Im Trabi nach Hamburg
Zu DDR-Zeiten spielten die vier jungen Männer noch für den Verein BSG Post Berlin. Die Mannschaft ist ausgeglichen besetzt und steigt erst in die Kreisliga und dann in die Bezirksklasse auf. Dort spielen sie die nächsten Jahre im Mittelfeld mit – bis die Mauer fällt. Die beiden Berliner Post-Vereine werden zusammengelegt, genau wie die Verbände Ost- und West-Berlins. Plötzlich spielt die Mannschaft um Kapitän Milcke für den Post Berlin SV nur noch in der 1. Kreisklasse.
Ihren Teamgeist lassen sich die Vier dadurch nicht nehmen. Im Gegenteil: Im März 1990 geht es im grünen Trabi nach Hasloh, ein kleiner Ort im Norden Hamburgs. Dorow hat über einen Verwandten ein Freundschaftsspiel angeleiert. Beim Ausflug auf die Reeperbahn seien ihnen fast die Augen aus dem Kopf gefallen, erzählt Kreil. Die Hamburger bestaunten hingegen den grünen Trabi aus dem Osten. “Die Leute haben Schlange gestanden, um einmal damit zu fahren”, erinnert sich Kreil. Der Sieg geht an diesem Wochenende an die Spieler aus Hasloh – wie auch in den folgenden Jahren. Immerhin: “Am Biertisch haben wir gewonnen”, sagt Seebert und lacht.
Zehn Jahre später fühlen sich Milcke, Kreil, Seebert und Dorow beim Post Berlin SV nicht mehr wohl. Plötzlich soll auch noch die Halle an der Palisadenstraße als Trainingsort geschlossen werden. Milcke fängt an, sich nach anderen Vereinen umzuschauen. Ein Wechsel kommt jedoch nur als komplette Mannschaft in Frage.

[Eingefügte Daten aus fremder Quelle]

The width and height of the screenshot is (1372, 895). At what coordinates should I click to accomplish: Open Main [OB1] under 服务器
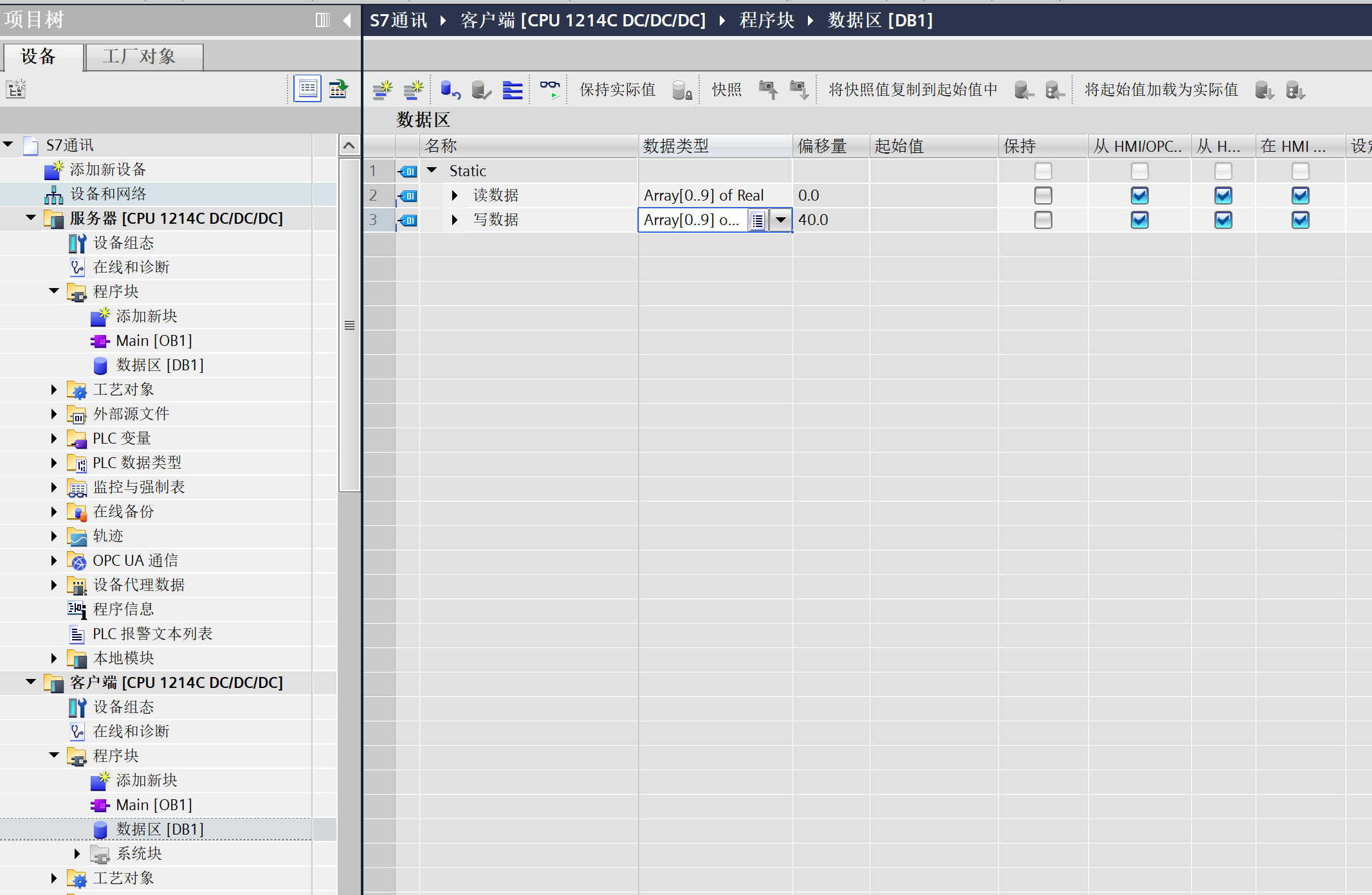point(154,341)
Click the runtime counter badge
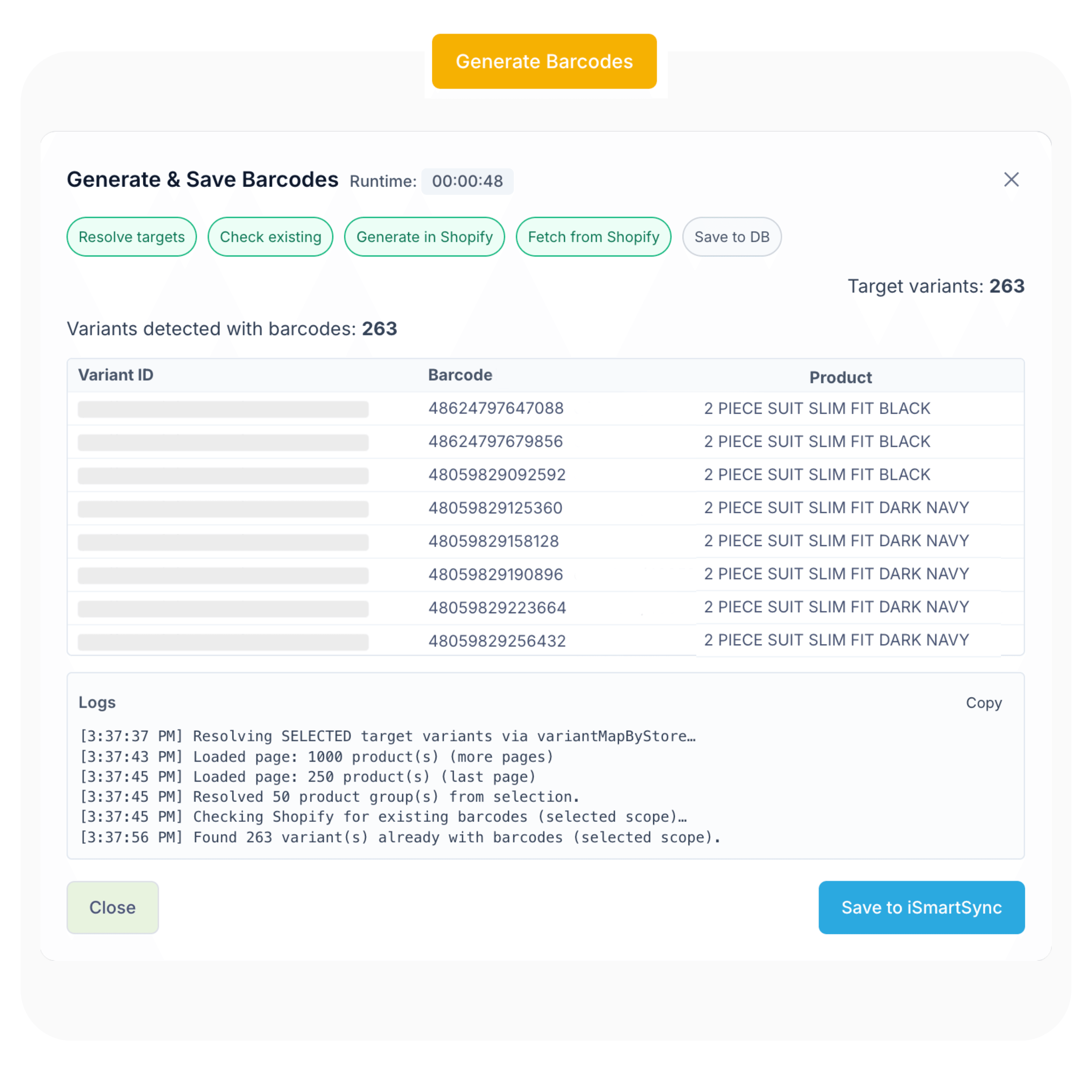The image size is (1092, 1092). point(468,181)
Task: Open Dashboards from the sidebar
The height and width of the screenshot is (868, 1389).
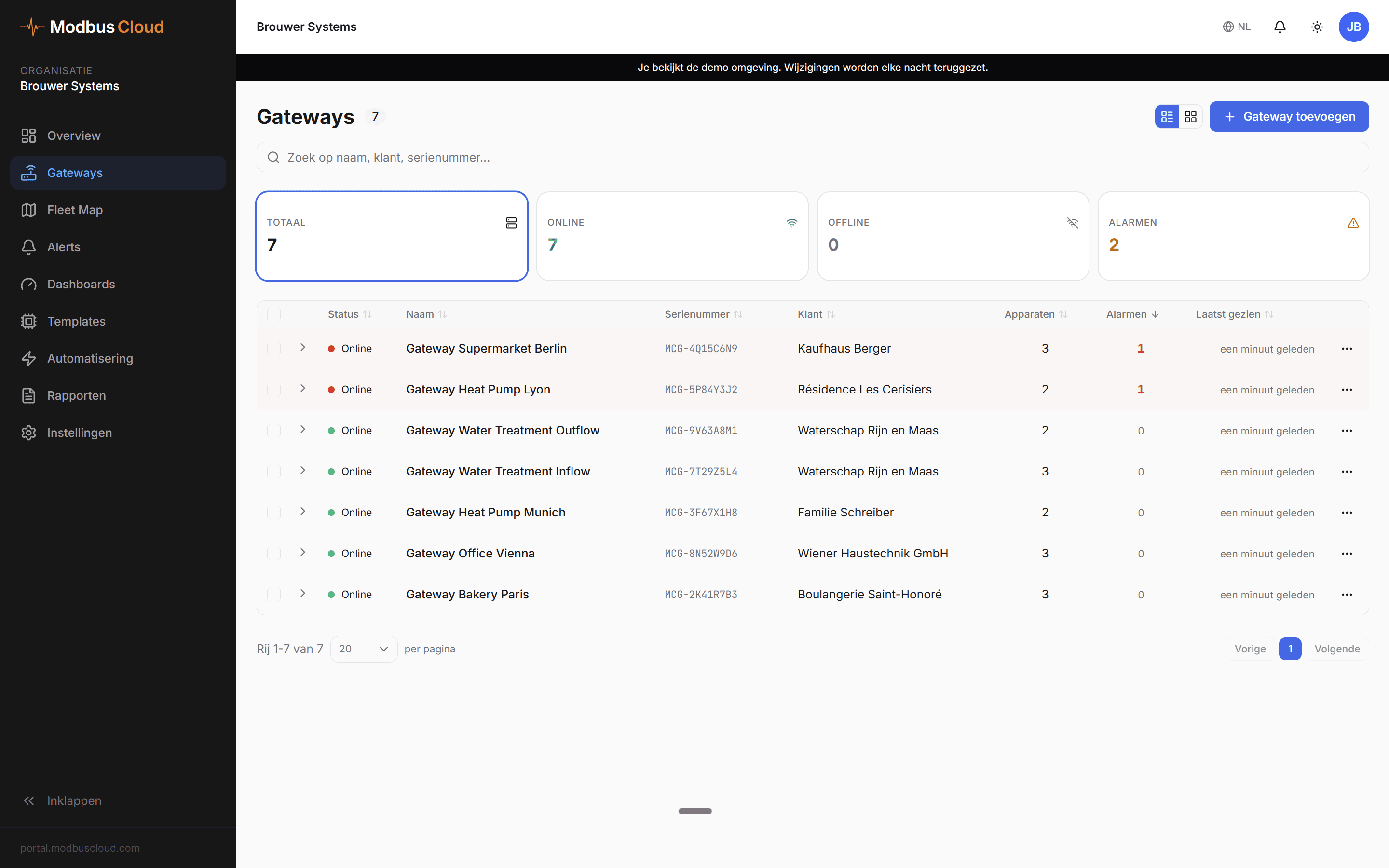Action: point(81,284)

So landen die Vier schließlich mitten in Friedrichshain, beim TTV Preußen 90. Milcke und sein Team steigen aus der 3. Kreisklasse in die 1. Kreisklasse auf. Mehrere Jahre führt Milcke den kleinen Verein als Vorsitzender, die Mitgliederzahlen steigen. Zwischenzeitlich bilden die vier Freunde bei den Preußen die erste Mannschaft, heute treten sie als Sechste an. Ein Problem haben sie damit nicht. “Wir wollten nie auseinander”, sagt Milcke. “Das war das allerwichtigste.”